Reviewed by our UK Editor
Rachel A. Hyde

Read our review of Venus Prime Volume I



If you have read and enjoyed the first volume of the six-book Venus Prime series, you will welcome Volume II. Like its predecessor this is an ibook – the latest publishing concept combining traditional printed books with the Internet. After reading this book, visit the virtual readers’ group at www.ibooksinc.com and have your say about it, then read what other readers' comments. You can download chapters of other ibooks, leave messages to other readers and order books. As outlined in my review of Venus Prime Volume I (see note above), new writers have taken some of the work of classic authors and written new books using their worlds and characters along with some of their own. Surprisingly unlike so many sequels and prequels of famous classics, it seems to work extraordinarily well.

Sparta, the superhuman woman whose past is all a blur, is now calling herself Ellen Troy and working as an inspector for the Space Board. Her first mission in this story is to rescue scientists who have run into difficulties while working on Venus, and who have discovered the unthinkable: proof that an advanced life form existed on the planet thousands of years ago.

Simultaneously, Ellen's friend and fellow victim of the SPARTA project, Blake Redfield, is looking into a sinister organisation called the Athanasians with headquarters in Paris. This appears to have something to do with the SPARTA project itself so he is eager to investigate. He goes underground as a homeless wanderer with an interest in Ancient Egypt, and he is soon recruited. Meanwhile, something strange is happening on Venus as well – sabotage or accident? And what does it all have to do with those ancient Venusian artefacts?

As with the first volume, this is a tale of many strands.

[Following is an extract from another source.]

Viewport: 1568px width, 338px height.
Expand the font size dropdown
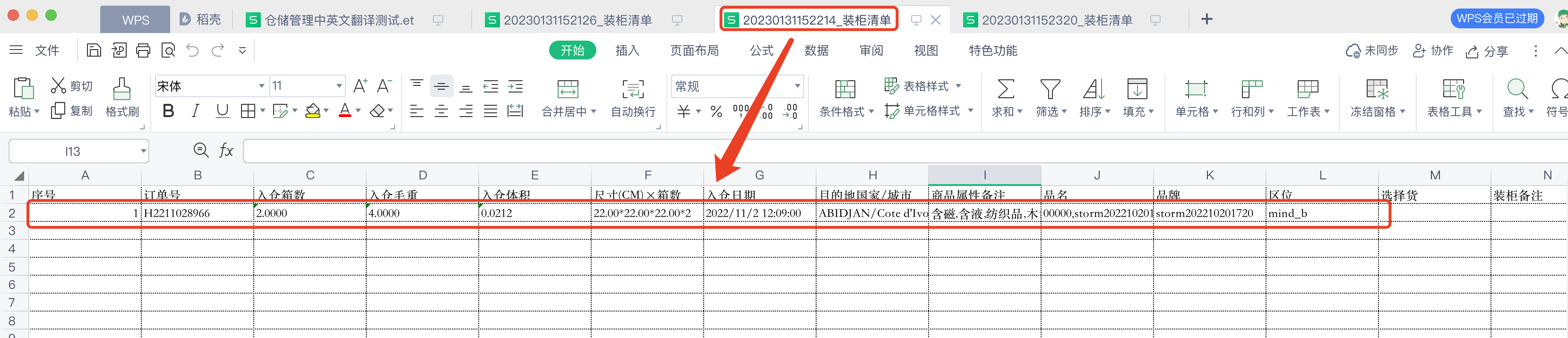point(339,86)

Some threads don’t appear to have much to do with each other until they all converge and things are made clear. Preuss provides a teasing plot-within-a-plot with the events peculiar to this book to solve, and with the long-term investigation into the SPARTA project.

If you like science fiction, with plenty of science as well as fiction, this is for you. I’ll be looking out for the third volume. And while I wait, I can conveniently visit the website.